> _Problem set_
1. In the turkey quinoa chili recipe below, how much uncooked quinoa is called for?
2. Write the next steps of the turkey quinoa chili recipe, starting after its final instruction.

> _Text excerpt_
EASY black bean quinoa chili recipe takes just 10 minutes to prep. Turkey quinoa chili gets incredible flavor from my SECRET ingredient!
- 1 Tbsp. olive oil
- 1 lb. ground turkey (not 99% fat-free)
- 2 tsp. sea salt, divided
- 3 cloves garlic, minced
- 16 oz. cubed butternut squash
- 24 oz. jar marinara sauce (Not Italian)
- 2–15 oz. cans black beans, rinsed and drained
- 1 cup uncooked quinoa
- 4 cups chicken or vegetable broth
- 2 Tbsp. chili powder
- 1 Tbsp. ground cumin
- toppings: sour cream, shredded cheese, green onions, cilantro, tortilla chips
- Heat olive oil in a large skillet over medium heat. Add turkey, 1 teaspoon sea salt, and garlic to pan and cook for about 4-6 minutes, breaking up with wooden spoon, until cooked through.
- Transfer turkey to slow cooker.
- Add squash, marinara sauce, black beans, quinoa, broth, chili powder, ground cumin, remaining 1 teaspoon sea salt and pepper to slow cooker and stir to combine.

> _Information given_
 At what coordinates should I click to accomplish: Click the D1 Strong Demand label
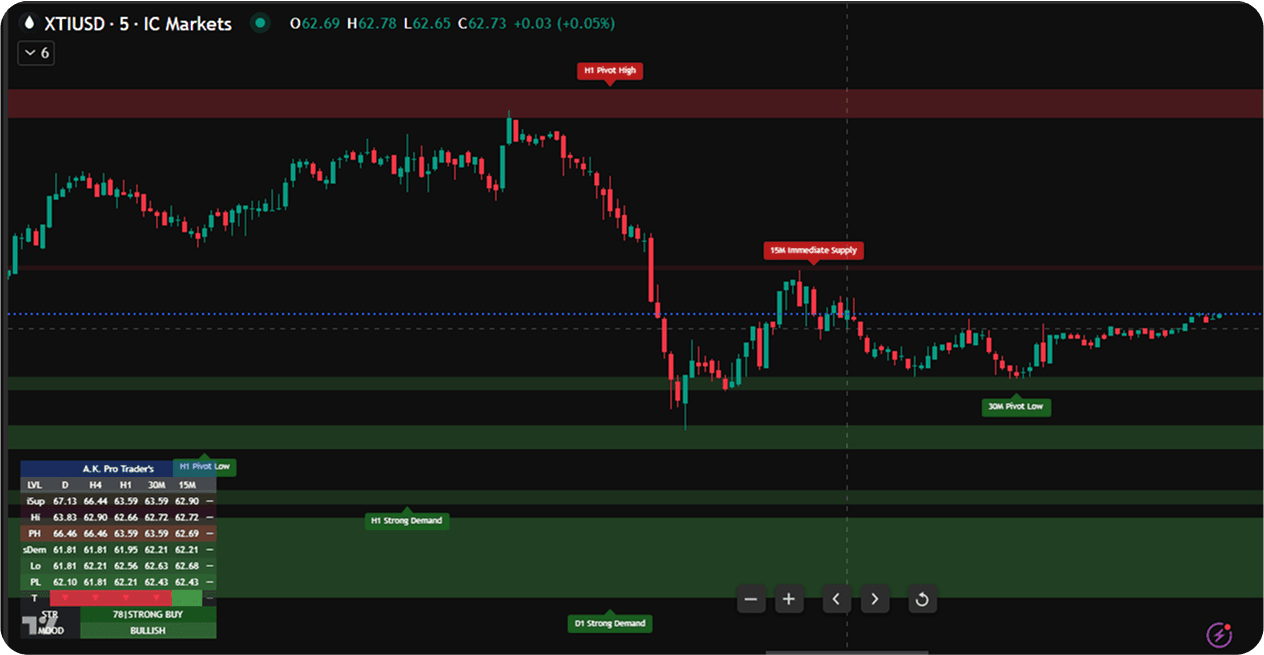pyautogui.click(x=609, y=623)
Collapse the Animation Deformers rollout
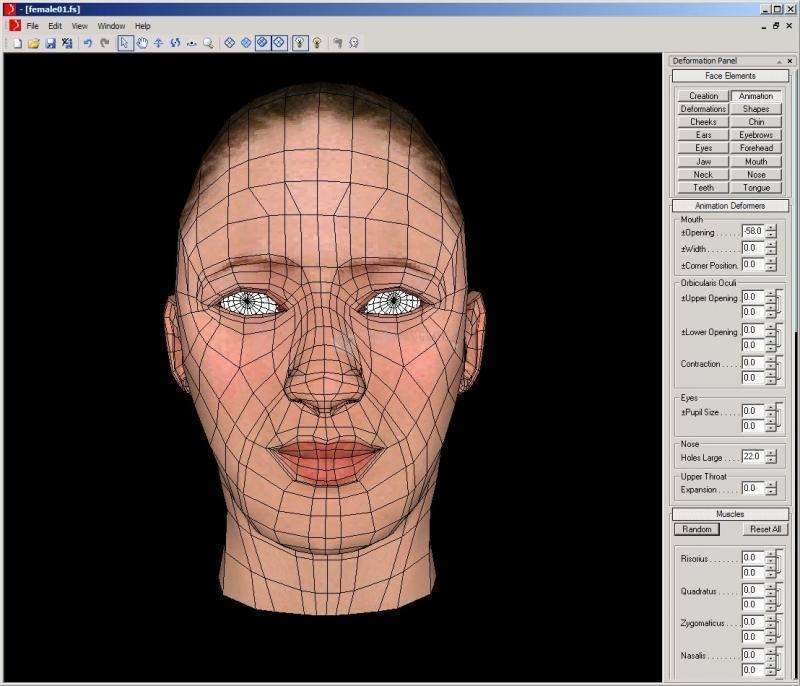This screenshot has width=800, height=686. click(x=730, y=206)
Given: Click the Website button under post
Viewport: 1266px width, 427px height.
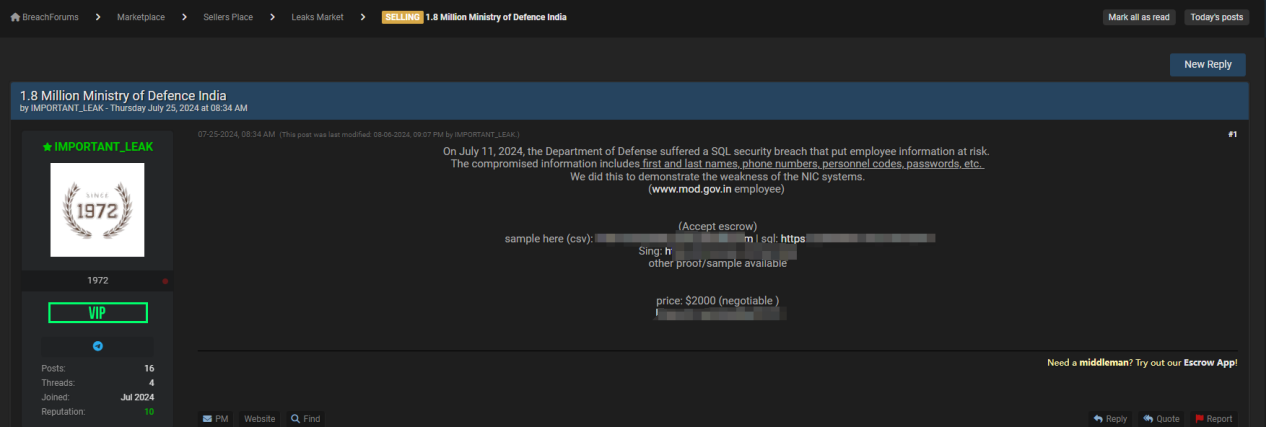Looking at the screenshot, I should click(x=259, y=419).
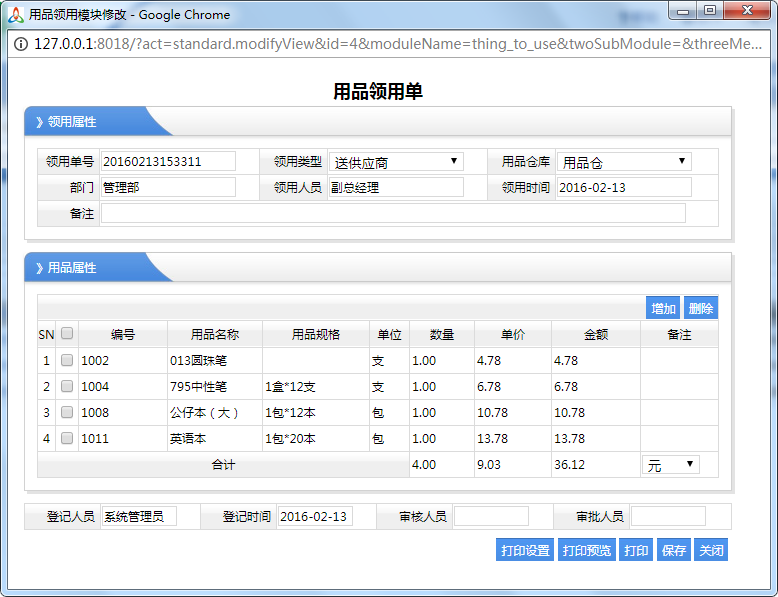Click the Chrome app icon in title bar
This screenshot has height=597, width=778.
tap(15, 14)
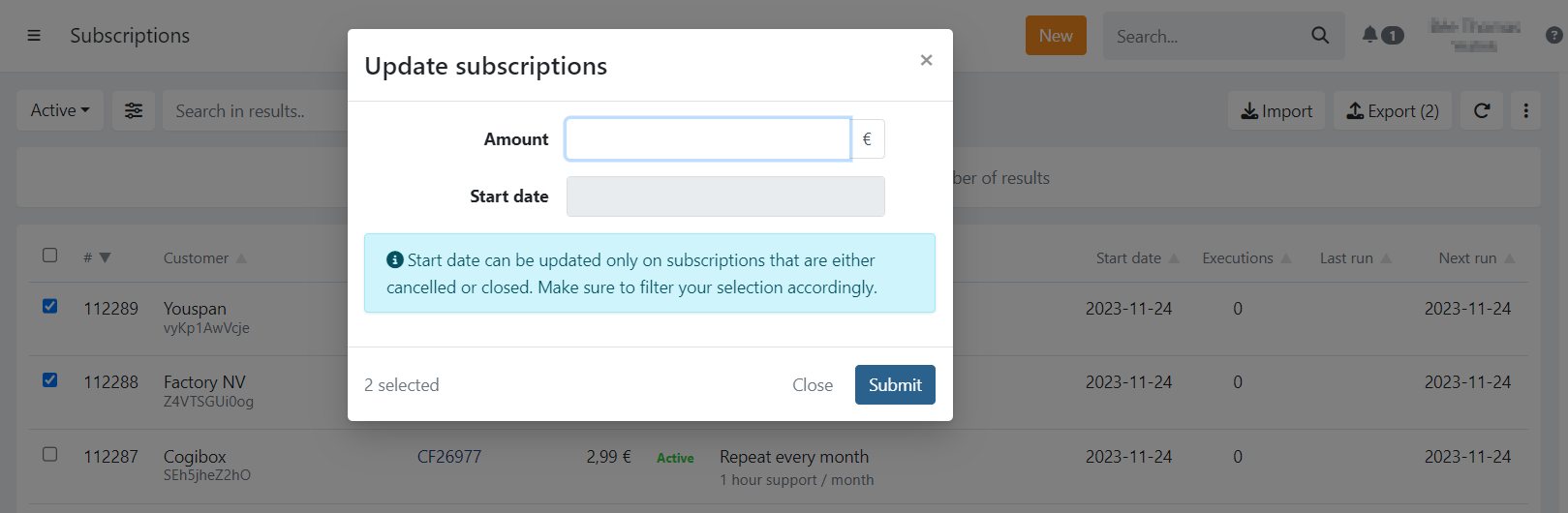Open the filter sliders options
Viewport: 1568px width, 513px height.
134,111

> _Responses in order_
1. 1 cup

2.
- Cook on low for 2-3 hours on high or 4-5 hours on low or until squash is tender.
- Season with additional salt and pepper to taste and top with favorite toppings.
- Makes 12 cups total, each serving is 1 1/2 cups.
- This chili is very thick, if you like your chili with a bit more liquid, add 2 additional cups (6 total) of broth.
- You can skip the turkey browning step, though the end result is better and it only takes a few minutes!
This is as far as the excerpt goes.